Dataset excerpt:
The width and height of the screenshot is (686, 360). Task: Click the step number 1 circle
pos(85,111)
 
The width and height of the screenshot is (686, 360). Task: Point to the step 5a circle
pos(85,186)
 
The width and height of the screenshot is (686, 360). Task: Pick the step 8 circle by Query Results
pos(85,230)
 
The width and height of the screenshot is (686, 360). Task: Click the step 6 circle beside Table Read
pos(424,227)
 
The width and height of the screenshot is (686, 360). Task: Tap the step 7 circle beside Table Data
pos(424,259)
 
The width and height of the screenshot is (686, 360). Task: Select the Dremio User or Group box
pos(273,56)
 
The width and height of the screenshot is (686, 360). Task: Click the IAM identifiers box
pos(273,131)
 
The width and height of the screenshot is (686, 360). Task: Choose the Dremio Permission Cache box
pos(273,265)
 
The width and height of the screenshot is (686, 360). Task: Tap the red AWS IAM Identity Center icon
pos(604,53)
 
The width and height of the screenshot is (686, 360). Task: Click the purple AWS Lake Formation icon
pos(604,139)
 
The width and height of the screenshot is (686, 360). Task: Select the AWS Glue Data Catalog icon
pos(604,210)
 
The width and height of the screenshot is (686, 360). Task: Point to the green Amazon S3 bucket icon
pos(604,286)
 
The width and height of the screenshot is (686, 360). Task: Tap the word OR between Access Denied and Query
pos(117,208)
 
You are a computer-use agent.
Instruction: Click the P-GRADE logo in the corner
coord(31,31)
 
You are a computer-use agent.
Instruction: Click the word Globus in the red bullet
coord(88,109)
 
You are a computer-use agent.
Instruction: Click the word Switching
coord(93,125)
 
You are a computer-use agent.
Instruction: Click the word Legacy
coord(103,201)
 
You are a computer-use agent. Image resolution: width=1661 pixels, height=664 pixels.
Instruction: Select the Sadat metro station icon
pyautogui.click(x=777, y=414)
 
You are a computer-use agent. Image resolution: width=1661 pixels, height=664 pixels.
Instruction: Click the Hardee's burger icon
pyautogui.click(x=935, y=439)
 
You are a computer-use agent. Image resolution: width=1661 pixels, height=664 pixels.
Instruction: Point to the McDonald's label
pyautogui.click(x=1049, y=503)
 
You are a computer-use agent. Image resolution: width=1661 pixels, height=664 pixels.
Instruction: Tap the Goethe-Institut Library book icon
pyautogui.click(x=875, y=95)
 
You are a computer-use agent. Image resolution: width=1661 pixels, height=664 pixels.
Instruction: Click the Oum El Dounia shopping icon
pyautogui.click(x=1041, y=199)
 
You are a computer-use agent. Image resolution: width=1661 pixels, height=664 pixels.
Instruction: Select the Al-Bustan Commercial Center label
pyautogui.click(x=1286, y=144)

REQUEST: Quote all of the entries above word for word, keeping every line and its order unchanged.

ANSWER TO THE EXERCISE:
The width and height of the screenshot is (686, 360). Task: Click the step number 1 circle
pos(85,111)
 
The width and height of the screenshot is (686, 360). Task: Point to the step 5a circle
pos(85,186)
 
The width and height of the screenshot is (686, 360). Task: Pick the step 8 circle by Query Results
pos(85,230)
 
The width and height of the screenshot is (686, 360). Task: Click the step 6 circle beside Table Read
pos(424,227)
 
The width and height of the screenshot is (686, 360). Task: Tap the step 7 circle beside Table Data
pos(424,259)
 
The width and height of the screenshot is (686, 360). Task: Select the Dremio User or Group box
pos(273,56)
 
The width and height of the screenshot is (686, 360). Task: Click the IAM identifiers box
pos(273,131)
 
The width and height of the screenshot is (686, 360). Task: Choose the Dremio Permission Cache box
pos(273,265)
 
The width and height of the screenshot is (686, 360). Task: Tap the red AWS IAM Identity Center icon
pos(604,53)
 
The width and height of the screenshot is (686, 360). Task: Click the purple AWS Lake Formation icon
pos(604,139)
 
The width and height of the screenshot is (686, 360). Task: Select the AWS Glue Data Catalog icon
pos(604,210)
 
The width and height of the screenshot is (686, 360). Task: Point to the green Amazon S3 bucket icon
pos(604,286)
 
The width and height of the screenshot is (686, 360). Task: Tap the word OR between Access Denied and Query
pos(117,208)
 
You are a computer-use agent.
Instruction: Click the P-GRADE logo in the corner
coord(31,31)
 
You are a computer-use agent.
Instruction: Click the word Globus in the red bullet
coord(88,109)
 
You are a computer-use agent.
Instruction: Click the word Switching
coord(93,125)
 
You are a computer-use agent.
Instruction: Click the word Legacy
coord(103,201)
 
You are a computer-use agent. Image resolution: width=1661 pixels, height=664 pixels.
Instruction: Select the Sadat metro station icon
pyautogui.click(x=777, y=414)
 
You are a computer-use agent. Image resolution: width=1661 pixels, height=664 pixels.
Instruction: Click the Hardee's burger icon
pyautogui.click(x=935, y=439)
 
You are a computer-use agent. Image resolution: width=1661 pixels, height=664 pixels.
Instruction: Point to the McDonald's label
pyautogui.click(x=1049, y=503)
 
You are a computer-use agent. Image resolution: width=1661 pixels, height=664 pixels.
Instruction: Tap the Goethe-Institut Library book icon
pyautogui.click(x=875, y=95)
 
You are a computer-use agent. Image resolution: width=1661 pixels, height=664 pixels.
Instruction: Click the Oum El Dounia shopping icon
pyautogui.click(x=1041, y=199)
 
You are a computer-use agent. Image resolution: width=1661 pixels, height=664 pixels.
Instruction: Select the Al-Bustan Commercial Center label
pyautogui.click(x=1286, y=144)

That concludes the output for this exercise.